The important thing right now is to establish what should be done if we are able, not to figure out how to do everything with today's limited technology, resources and knowledge.

And birth control yes, so some r-selected animal, instead of having hundreds of siblings being eaten alive in childhood, will have a couple siblings that make it to adulthood and die of old age. What's wrong with that?
It’s an interesting idea: drones buzzing around injecting pelicans with birth control, robots exercising pythons before providing them with an ethically superior meal.

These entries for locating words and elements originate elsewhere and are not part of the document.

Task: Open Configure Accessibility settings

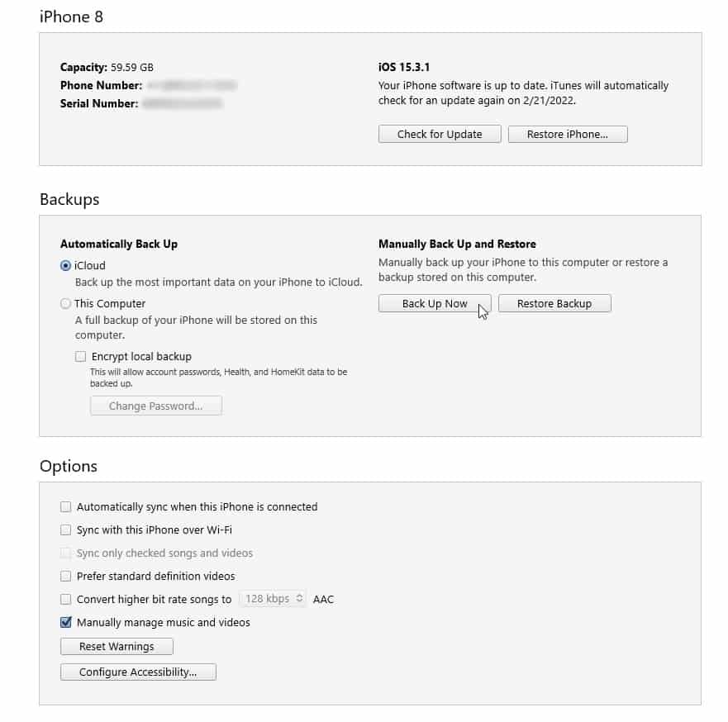Action: pyautogui.click(x=138, y=672)
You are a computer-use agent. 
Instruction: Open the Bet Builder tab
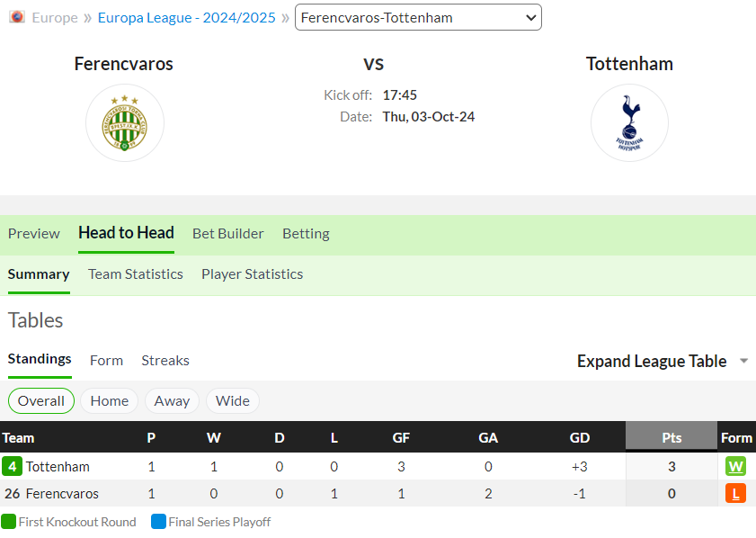(x=228, y=234)
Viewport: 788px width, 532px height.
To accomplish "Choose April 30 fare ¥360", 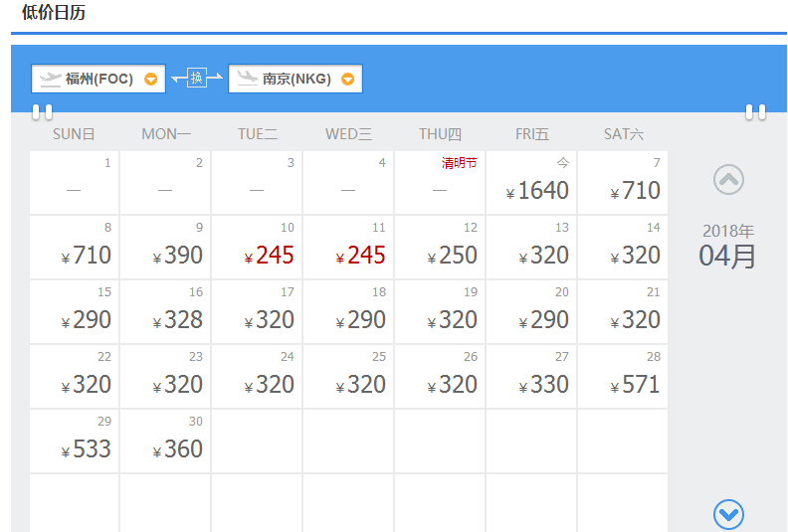I will (165, 442).
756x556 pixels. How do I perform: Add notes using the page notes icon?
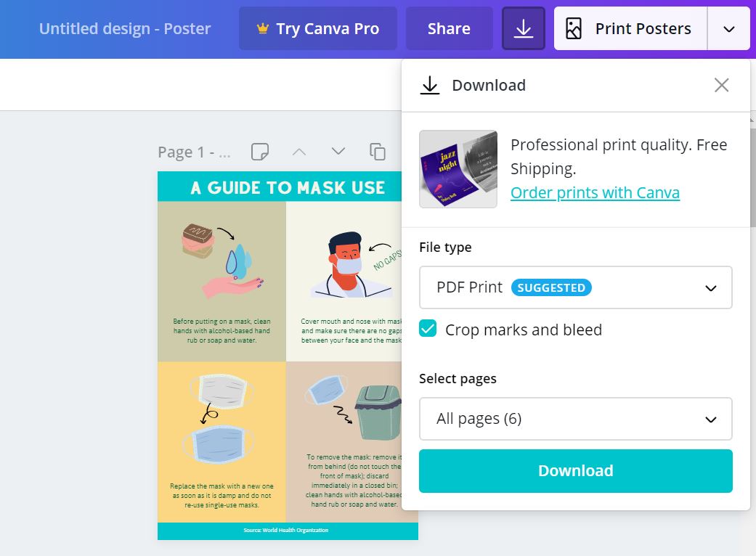(259, 152)
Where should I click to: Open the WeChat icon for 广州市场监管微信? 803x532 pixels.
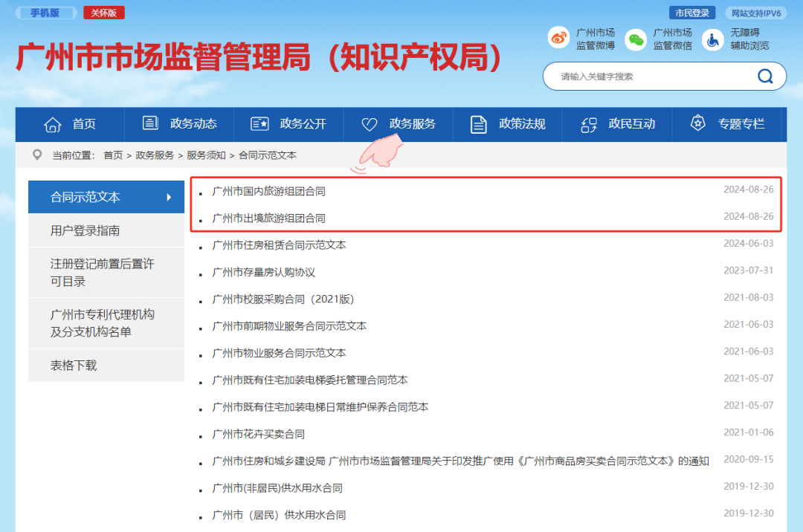click(x=636, y=39)
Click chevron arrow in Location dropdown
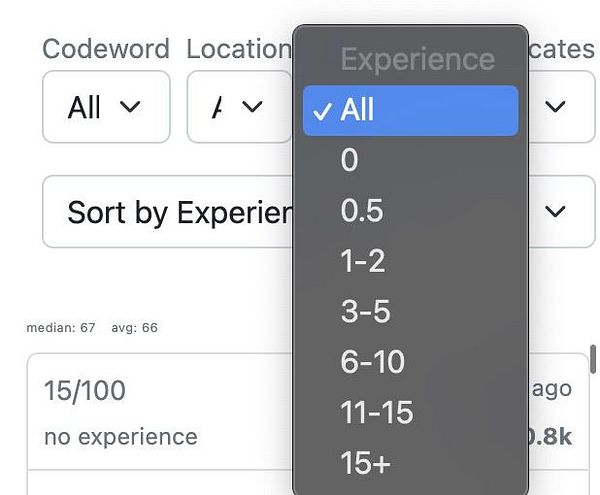This screenshot has width=600, height=495. point(253,107)
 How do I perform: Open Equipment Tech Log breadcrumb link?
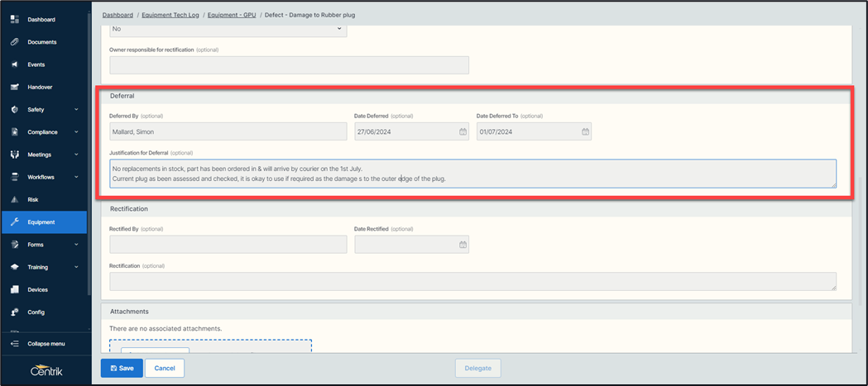click(x=170, y=15)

Will this ever be possible? Think of the energy requirements! Would humans ever prioritize this project? Humans would be more likely to use advanced drones for war. And what about our (often-predicted) robot successors? They might eliminate the natural world altogether.

You despise the natural world (“nature/the universe isn't right. This is not a nice or fair place.”) but you expect humans, which are part of the natural world, to create a utopia.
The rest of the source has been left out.